Machine Translation engines evaluation framework
- Liffey Hall 1
- 10:55 on 15 July 2022
- 30 minutes
As an engineers in a ML R&D department of large healthcare enterprise company we were presented with the task to evaluate several Machine Translation engines and choose the one best suited for our corporate needs. To do that we created extendable Python-based framework that allowed us to easily plug-in different Machine Translation engines and compare them across large variety of test datasets with a unified set of quality metrics. Our goal from the start was to create universal MT evaluation framework, that will be useful not only for healthcare domain, but to a wider community as well.
At this talk we will present our evaluation framework an will do a walk-through of its capabilities. We also cover how it can be extended to new MT engines, new test datasets and new language pairs. We will also present our evaluation results for several state-of-the-art machine translation engines, both open-source and cloud-based.
All the source code of our framework will be published in open-source by the time of the talk.

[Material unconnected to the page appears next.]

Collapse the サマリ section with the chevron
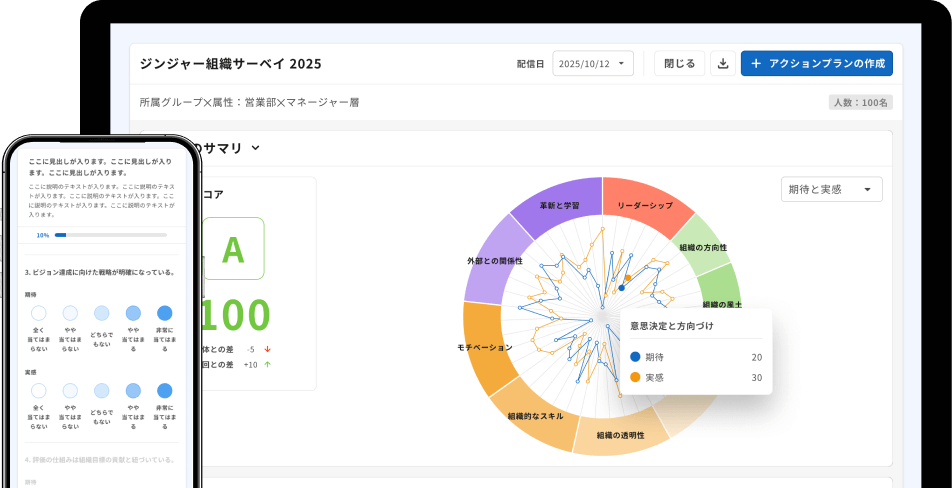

TalkPyData: Deep Learning, NLP, CV
Task of Machine Translation engine evaluation may be very challenging. Quality of Machine Translation varies greatly depending on domain and language pair. Different MT engines may have different interfaces or APIs and different requirements to run. To add to that, even definition of a good translation may be debatable, with any automatic MT quality metric providing only approximation of actual translation quality. That's why having universal evaluation framework for this task is very important. In our work we tried to create such framework.
1) We defined base translation class that unified all file handling, batch creation and result processing. As a result of that, only work needed to support new MT engine was creation of small child class that implemented couple of simple functions. That allows us to easily extend our framework to MT engines and new language pairs.

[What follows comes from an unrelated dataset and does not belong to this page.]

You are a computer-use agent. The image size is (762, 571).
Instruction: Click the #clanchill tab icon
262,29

2) We defined set of test datasets and provided a way to add new datasets to this set. For our evaluation our aim was to create test data that covers both general and healthcare domains EMEA dataset (https://opus.nlpl.eu/EMEA.php), OPUS-100 (https://opus.nlpl.eu/opus-100.php), Paracrawl (https://paracrawl.eu/) and several others. But our data preparations scripts can be easily extended to other domains and datasets as well.
3) We defined a set of quality metrics to evaluate results of MT engines. Metrics that we used included BLEU (https://github.com/mjpost/sacrebleu), BERTScore (https://github.com/Tiiiger/bert_score), ROUGE (https://github.com/pltrdy/rouge), TER and CHRF (both also from sacrebleu implementation).

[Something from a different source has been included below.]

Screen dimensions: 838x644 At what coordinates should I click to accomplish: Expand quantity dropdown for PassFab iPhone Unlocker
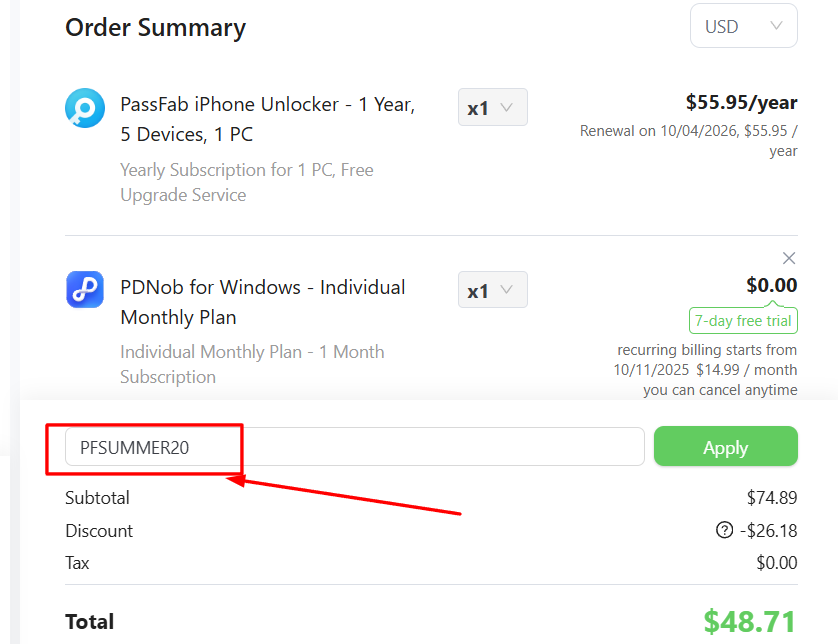tap(492, 108)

Beside MT evaluation framework we will present our own evaluation results. For our evaluation we used cloud based engines - Azure Translator (https://azure.microsoft.com/en-us/services/cognitive-services/translator/), Google Translate (https://cloud.google.com/translate/), as well as open-source engines - Marian MT (https://huggingface.co/transformers/model_doc/marian.html), NVIDIA's NeMo (https://docs.nvidia.com/deeplearning/nemo/user-guide/docs/en/stable/nlp/machine_translation.html), Facebook's MBart 50 (https://huggingface.co/facebook/mbart-large-50-one-to-many-mmt), Facebook's M2M100 (https://huggingface.co/facebook/m2m100_418M). For open source engines we tried to use Huggingface's transformer implementation whenever possible. But as we mentioned our framework was designed in a way to be easily extendable to other MT engines and underlying frameworks.
We also will present evaluation results for NeMo and MarianMT engines that we fine-tuned specifically for healthcare domain. While these particular results may rather specific to our use case, they help to highlight how our framework can be extended to custom MT engines as well.